Say how many of the lines below contain the word "Given"; nothing else belongs in the answer.
### Dataset records ###
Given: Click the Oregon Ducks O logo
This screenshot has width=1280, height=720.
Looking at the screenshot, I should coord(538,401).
###
### Dataset records ###
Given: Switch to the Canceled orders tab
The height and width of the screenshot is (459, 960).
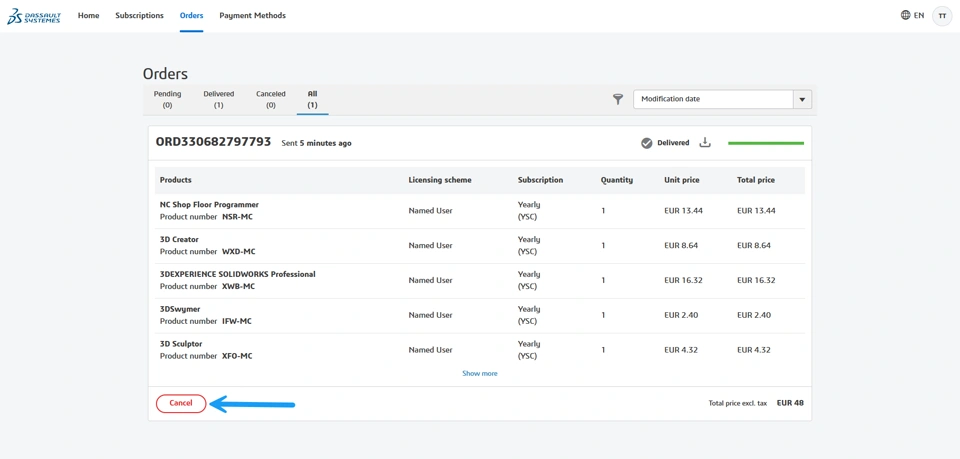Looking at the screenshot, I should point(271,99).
###
Task response: 2